These past couple of years, here in the Mid-Atlantic, the light cahills have been one of the premier hatches. For me anyway, they are the last major hatch before waters warm up so much to the point where I can no longer conscientiously catch and release trout. Prior to the hatch, trout readily feed on light cahill nymphs trying to make it to the water’s surface and on emergers struggling in the surface film. Of course, they’re extremely fond of the winged adults riding on top of the water. When egg-laden Spinners return to the water to deposit those eggs is when the fun really starts. After the eggs are deposited, the Spinners at the very end of their life cycle fall spent on the water’s surface, and the trout go absolutely nuts for such an easy meal. I use this parachute-style light cahill pattern to imitate nearly all of the insect’s life cycle, save for the nymphal stage.

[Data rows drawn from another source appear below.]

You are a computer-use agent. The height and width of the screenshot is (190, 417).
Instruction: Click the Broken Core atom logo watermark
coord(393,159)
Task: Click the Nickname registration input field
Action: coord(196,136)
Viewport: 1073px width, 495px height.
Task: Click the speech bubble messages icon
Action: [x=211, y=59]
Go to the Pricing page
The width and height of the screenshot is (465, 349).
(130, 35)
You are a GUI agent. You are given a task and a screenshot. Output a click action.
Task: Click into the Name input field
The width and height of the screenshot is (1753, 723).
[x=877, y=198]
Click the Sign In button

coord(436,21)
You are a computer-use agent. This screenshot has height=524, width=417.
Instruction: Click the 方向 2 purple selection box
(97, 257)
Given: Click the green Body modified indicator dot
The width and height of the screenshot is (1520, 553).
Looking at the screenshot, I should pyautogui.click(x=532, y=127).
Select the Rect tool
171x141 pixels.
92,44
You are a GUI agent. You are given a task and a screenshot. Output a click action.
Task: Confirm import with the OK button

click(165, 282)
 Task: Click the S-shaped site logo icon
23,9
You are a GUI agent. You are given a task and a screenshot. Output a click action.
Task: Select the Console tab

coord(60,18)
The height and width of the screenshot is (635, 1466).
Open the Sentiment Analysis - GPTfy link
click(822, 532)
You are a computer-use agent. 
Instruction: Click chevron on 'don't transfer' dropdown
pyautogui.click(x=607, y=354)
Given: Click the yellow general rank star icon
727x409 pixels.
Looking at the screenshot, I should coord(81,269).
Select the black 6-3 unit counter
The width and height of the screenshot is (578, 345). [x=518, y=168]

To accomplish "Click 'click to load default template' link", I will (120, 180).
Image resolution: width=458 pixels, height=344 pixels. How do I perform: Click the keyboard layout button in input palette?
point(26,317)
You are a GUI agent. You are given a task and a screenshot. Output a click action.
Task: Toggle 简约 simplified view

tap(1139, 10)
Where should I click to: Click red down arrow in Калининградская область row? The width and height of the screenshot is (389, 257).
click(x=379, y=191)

Light Cahill Parachute with a twist

Detailed instructions for tying a parachute style Light Cahill dry fly. Recipe: Hook: Dry fly hook (here a Lightning Strike DF1), size 14. Thread: White Semperfli Classic Waxed, 12/0. Wingpost: White polypropylene floating yarn. Tail: Woodduck flank feather. Body: Light Cahill-colored Superfine dubbing. Hackle: Cream-colored cape hackle.

Recipe:
Hook: Dry fly hook (here a Lightning Strike DF1), size 14.
Thread: White Semperfli Classic Waxed, 12/0.
Wingpost: White polypropylene floating yarn.
Tail: Woodduck flank feather.
Body: Light Cahill-colored Superfine dubbing.
Hackle: Cream-colored cape hackle.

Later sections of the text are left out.